Stored records:
────────
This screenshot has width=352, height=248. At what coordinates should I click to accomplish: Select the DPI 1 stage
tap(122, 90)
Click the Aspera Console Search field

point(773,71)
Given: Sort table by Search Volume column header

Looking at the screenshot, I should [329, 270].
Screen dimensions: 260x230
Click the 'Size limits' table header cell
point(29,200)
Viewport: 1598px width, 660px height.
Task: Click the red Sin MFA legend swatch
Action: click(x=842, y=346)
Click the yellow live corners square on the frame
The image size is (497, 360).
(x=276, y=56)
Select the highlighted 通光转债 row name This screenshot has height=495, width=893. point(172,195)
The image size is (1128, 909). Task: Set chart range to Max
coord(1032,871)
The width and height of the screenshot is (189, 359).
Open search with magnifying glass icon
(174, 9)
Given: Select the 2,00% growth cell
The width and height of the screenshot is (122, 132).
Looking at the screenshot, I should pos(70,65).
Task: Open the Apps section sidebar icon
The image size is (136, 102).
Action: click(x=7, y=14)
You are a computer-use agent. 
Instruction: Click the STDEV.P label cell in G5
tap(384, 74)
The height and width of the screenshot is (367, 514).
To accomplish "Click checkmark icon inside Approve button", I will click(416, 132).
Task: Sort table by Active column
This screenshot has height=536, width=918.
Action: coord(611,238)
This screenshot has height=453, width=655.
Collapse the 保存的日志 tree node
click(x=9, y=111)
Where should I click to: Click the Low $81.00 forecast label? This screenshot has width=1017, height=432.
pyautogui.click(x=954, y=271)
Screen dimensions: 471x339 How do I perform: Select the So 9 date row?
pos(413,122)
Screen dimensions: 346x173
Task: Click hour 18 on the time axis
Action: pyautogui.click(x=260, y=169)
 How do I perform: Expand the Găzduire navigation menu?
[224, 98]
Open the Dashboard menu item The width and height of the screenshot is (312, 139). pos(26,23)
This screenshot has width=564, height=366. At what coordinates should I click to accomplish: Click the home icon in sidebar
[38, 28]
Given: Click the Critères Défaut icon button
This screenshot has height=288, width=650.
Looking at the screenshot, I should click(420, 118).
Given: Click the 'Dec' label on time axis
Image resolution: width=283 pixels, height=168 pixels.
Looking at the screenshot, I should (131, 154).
────────
Directions: Please express the items as a JSON list of strings, one string per line and no blank lines, beginning with the line containing "You are a computer-use agent." and continuing through the line containing "Looking at the screenshot, I should click(420, 118).".

Response below:
[
  "You are a computer-use agent. ",
  "Instruction: Click the STDEV.P label cell in G5",
  "tap(384, 74)",
  "The height and width of the screenshot is (367, 514).",
  "To accomplish \"Click checkmark icon inside Approve button\", I will click(416, 132).",
  "Task: Sort table by Active column",
  "This screenshot has height=536, width=918.",
  "Action: coord(611,238)",
  "This screenshot has height=453, width=655.",
  "Collapse the 保存的日志 tree node",
  "click(x=9, y=111)",
  "Where should I click to: Click the Low $81.00 forecast label? This screenshot has width=1017, height=432.",
  "pyautogui.click(x=954, y=271)",
  "Screen dimensions: 471x339 How do I perform: Select the So 9 date row?",
  "pos(413,122)",
  "Screen dimensions: 346x173",
  "Task: Click hour 18 on the time axis",
  "Action: pyautogui.click(x=260, y=169)",
  " How do I perform: Expand the Găzduire navigation menu?",
  "[224, 98]",
  "Open the Dashboard menu item The width and height of the screenshot is (312, 139). pos(26,23)",
  "This screenshot has width=564, height=366. At what coordinates should I click to accomplish: Click the home icon in sidebar",
  "[38, 28]",
  "Given: Click the Critères Défaut icon button",
  "This screenshot has height=288, width=650.",
  "Looking at the screenshot, I should click(420, 118)."
]